My husband and I, in order to cut expenses and be healthier, have often made no eating out goals and challenges (see THIS post about how we like to challenge ourselves). But, most of our eating out goals were short-lived and short-sighted.
Limiting Eating Out
For a while we had a goal of only eating out once a month. But, this was hard when we’d eat out early in the month and then regret it later on, when we were out and about, and starving, cursing ourselves for eating out already or breaking our once a month goal, just this once.
Other times it was more of a mental challenge, though not a specific goal, of avoiding those drive-thru lanes. But, like most “mental challenges,” that aren’t written down, they don’t happen. “A goal not written down is just a wish.”
NO Eating Out for Two Months
But, starting at the beginning of September, 2013, we made a no eating out challenge for two whole months. And, it was surprisingly easier than we thought it would be!

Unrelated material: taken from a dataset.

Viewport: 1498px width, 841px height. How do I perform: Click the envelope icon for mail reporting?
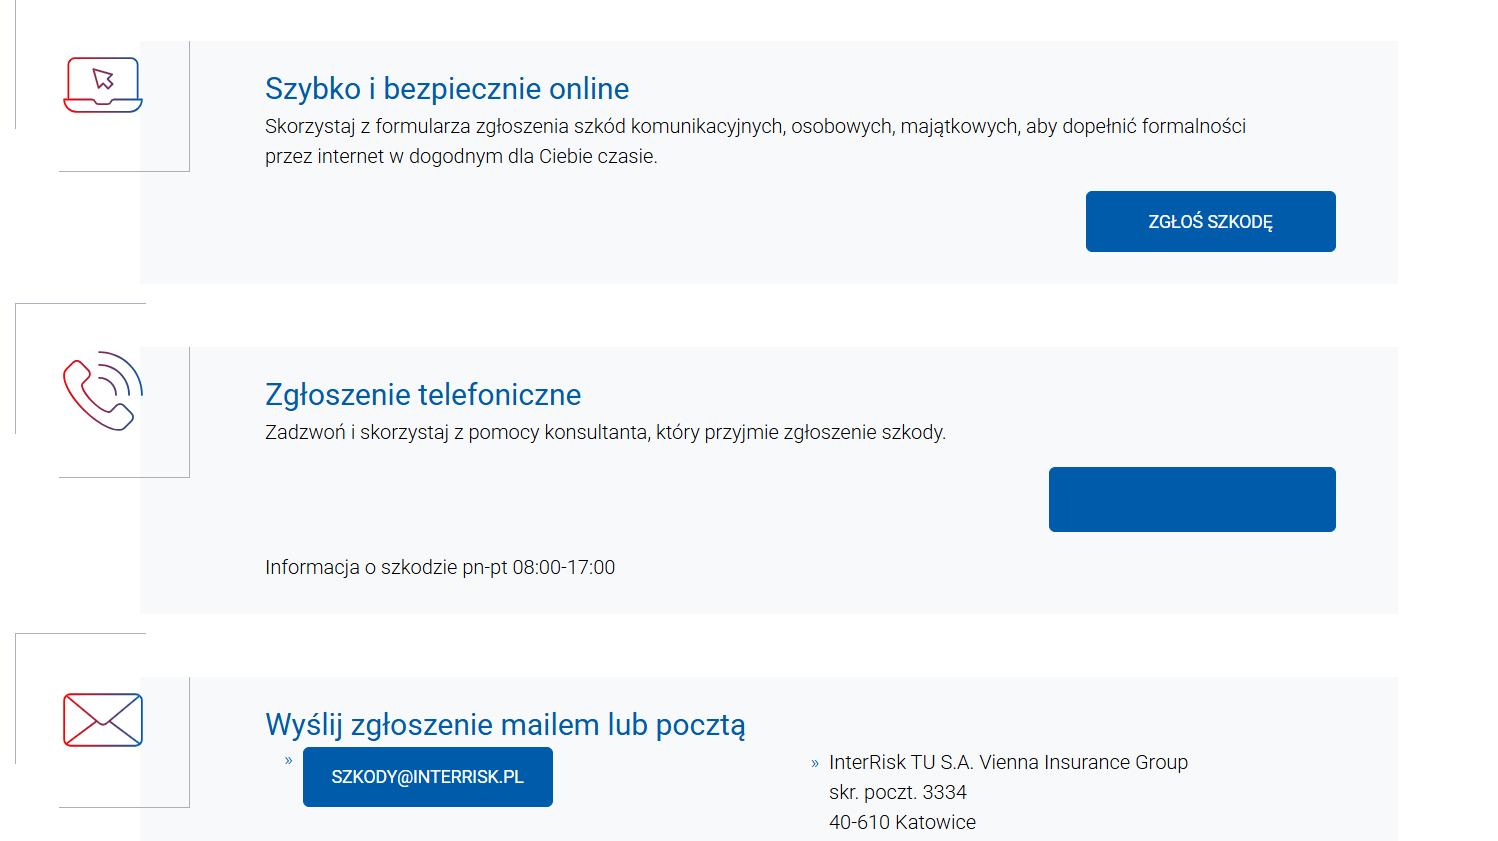[102, 719]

One of the great things about making an absolute goal (no eating out at all) is that you’ve already made up your mind. It makes it easier to not even think about whether or not you will give in to temptation. This principle has been true throughout my life in many different things, from chastity, to cigarette-smoking and alcohol consumption, to no sweets.
[Tweet “It is when we leave room for usage, room for doubt, that it is easier to give in to temptation.”]
Complete denial is actually much easier!
My husband and I LOVE eating out! We love Arby’s and Panera. Our twin daughters love McDonald’s. And we all love going to sit-down restaurants and helping ourselves to chips and salsa, bread sticks, and delicious entrees!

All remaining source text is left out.